[About this exercise] Where the string "screenshot" occurs in a line of the entries below, copy that line.

[Data excerpts]
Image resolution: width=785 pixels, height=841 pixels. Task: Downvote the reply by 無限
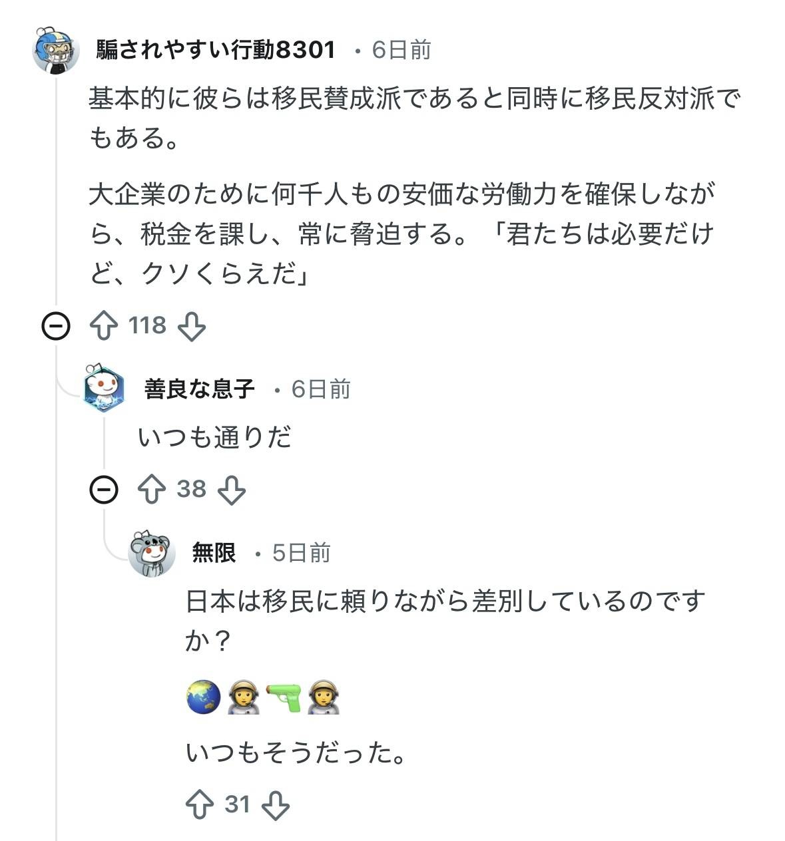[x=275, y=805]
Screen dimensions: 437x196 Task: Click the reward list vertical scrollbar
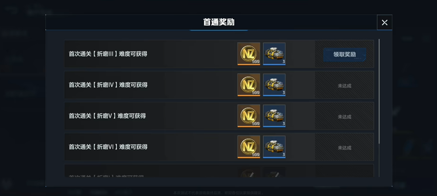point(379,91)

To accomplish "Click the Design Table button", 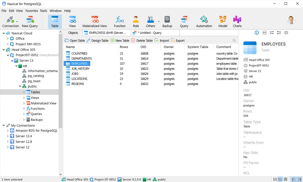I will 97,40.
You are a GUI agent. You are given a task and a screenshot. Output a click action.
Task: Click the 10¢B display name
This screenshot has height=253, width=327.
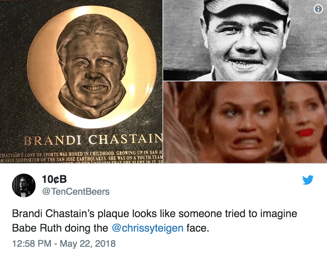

...

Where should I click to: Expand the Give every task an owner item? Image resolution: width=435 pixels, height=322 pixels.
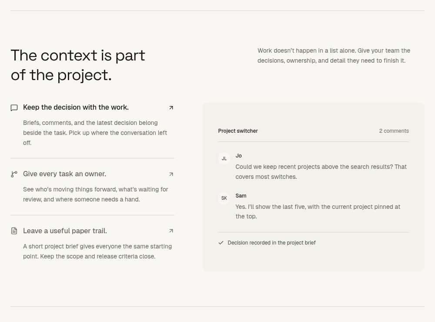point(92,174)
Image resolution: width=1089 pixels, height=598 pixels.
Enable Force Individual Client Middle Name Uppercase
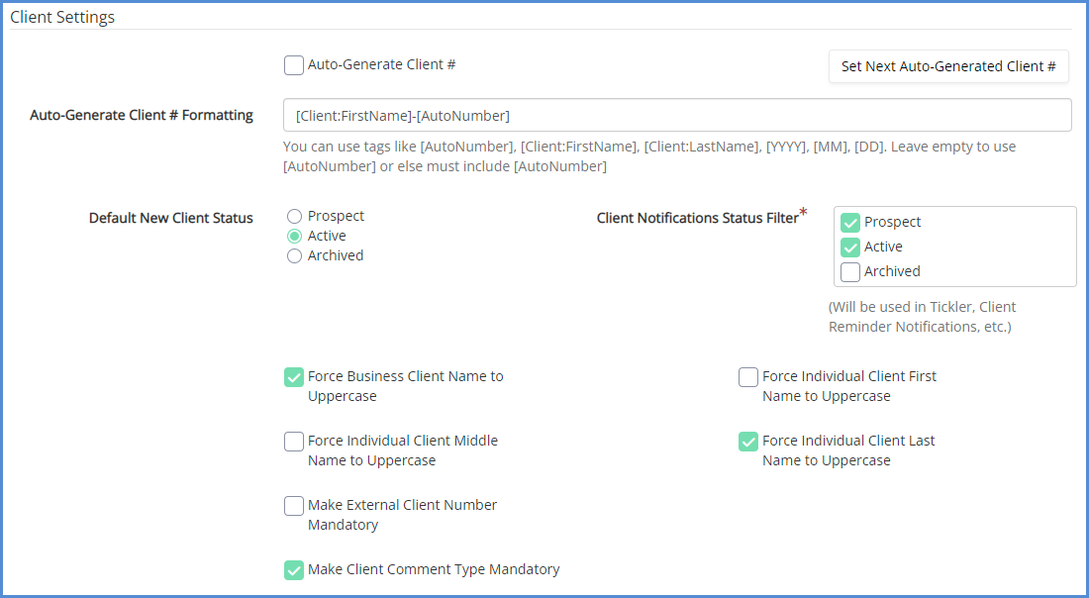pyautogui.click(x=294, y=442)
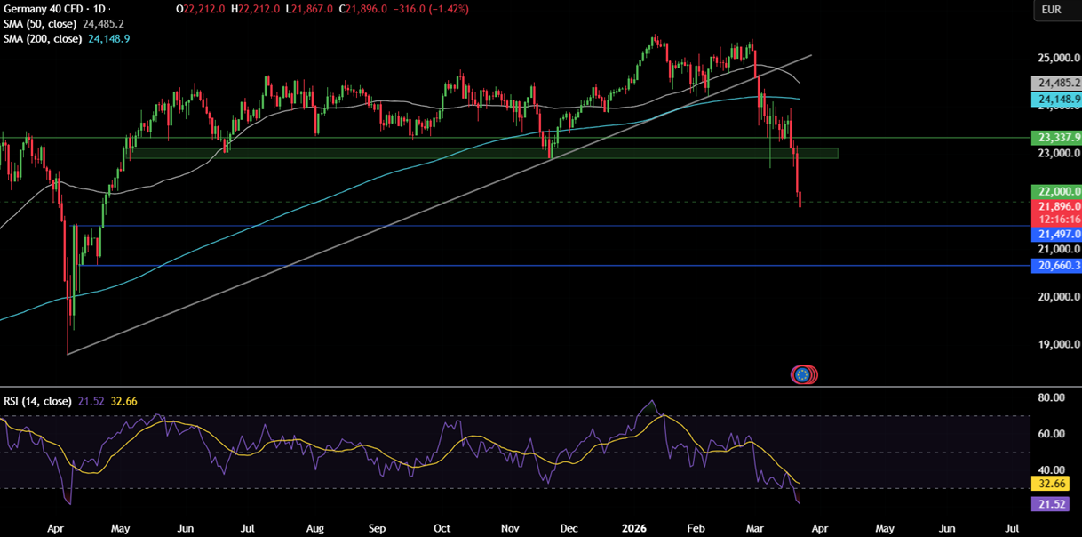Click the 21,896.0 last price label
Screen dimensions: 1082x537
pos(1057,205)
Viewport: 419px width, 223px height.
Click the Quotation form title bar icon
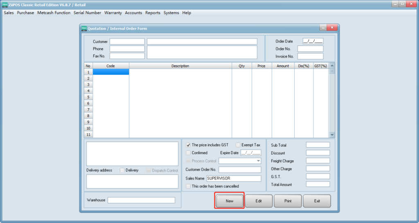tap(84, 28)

* * *

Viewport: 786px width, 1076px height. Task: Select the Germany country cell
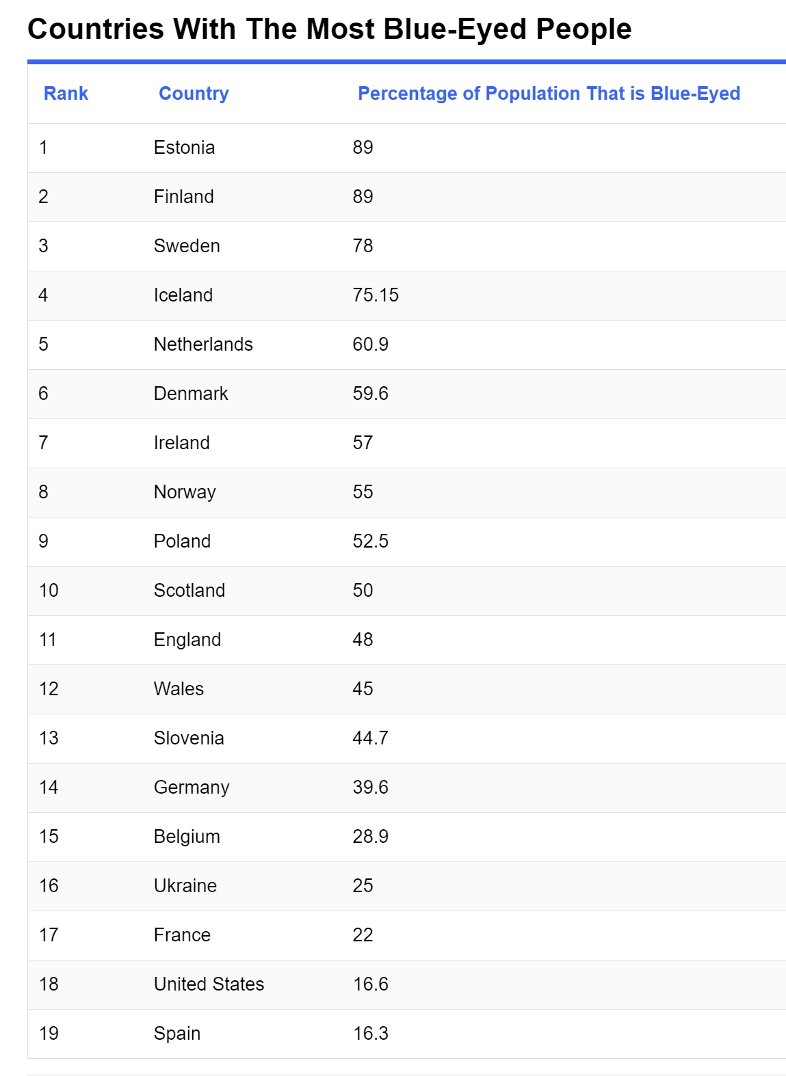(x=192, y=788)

[Exercise answer]
You are a GUI agent. You are given a task and a screenshot. Output a click action.
This screenshot has height=253, width=327.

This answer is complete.